25.6.20

Resenha: Razão e Sensibilidade - Jane Austen


A HISTÓRIA

Elinor e Marianne Dashwood são irmãs completamente diferentes. Elinor é ponderada e calma enquanto a mais jovem Marianne é atrevida e energética. Elas possuem boa educação e um círculo privilegiado, mas estão longe de serem ricas. Após a morte do pai, Elinor e Marianne precisam se mudar juntamente com a mãe e a irmã caçula para uma casa na propriedade de Sir John Middleton, um parente distante. 

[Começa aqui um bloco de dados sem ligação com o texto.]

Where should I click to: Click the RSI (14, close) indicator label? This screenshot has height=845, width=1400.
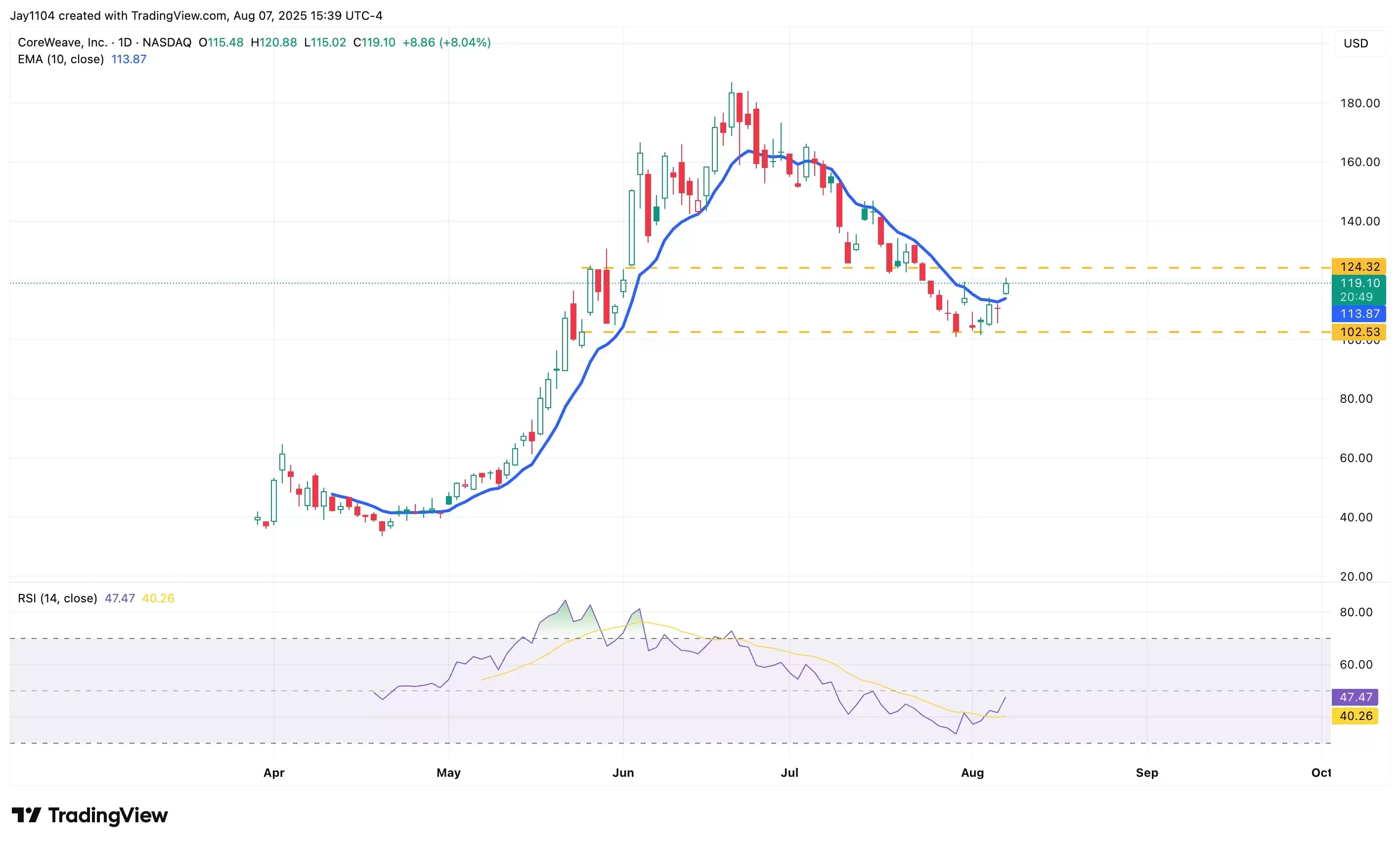[57, 598]
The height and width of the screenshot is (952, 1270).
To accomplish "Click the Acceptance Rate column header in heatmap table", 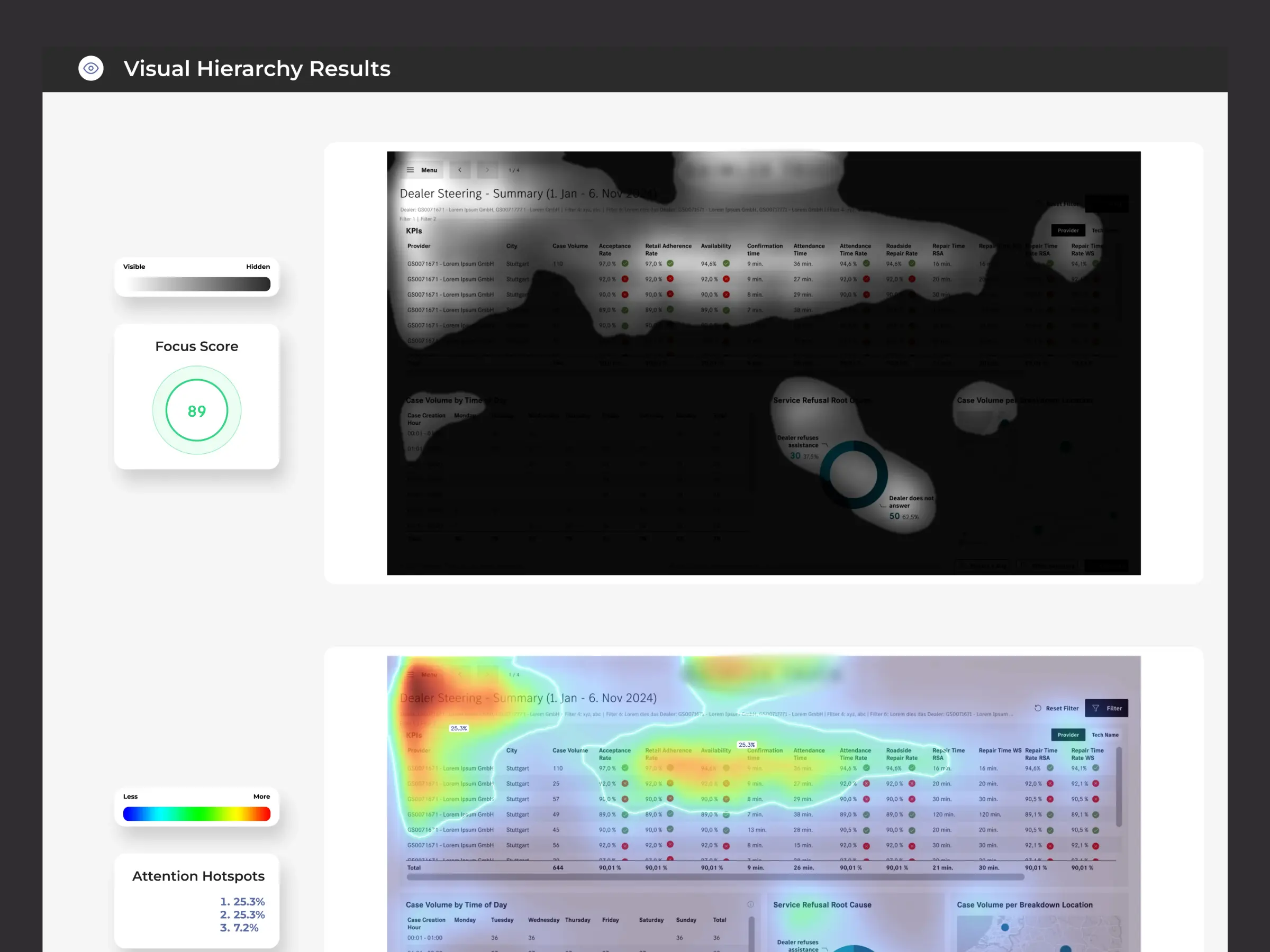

O novo lar pode ser mais modesto, mas as Dashwood se tornam a sensação local do momento. Sir John as apresentam a vários de seus amigos e parentes. Elinor, contudo, ainda tem sua mente fixada no breve encontro com Edward Ferrars, o irmão de sua cunhada. Um homem reservado, mas amável, Edward parece o par perfeito para Elinor e a mãe dela até espera que eles se casem. Contudo, sem uma profissão, Edward depende da herança da sua mãe, que já deixou bem claro que espera que ele se case com uma mulher da alta sociedade.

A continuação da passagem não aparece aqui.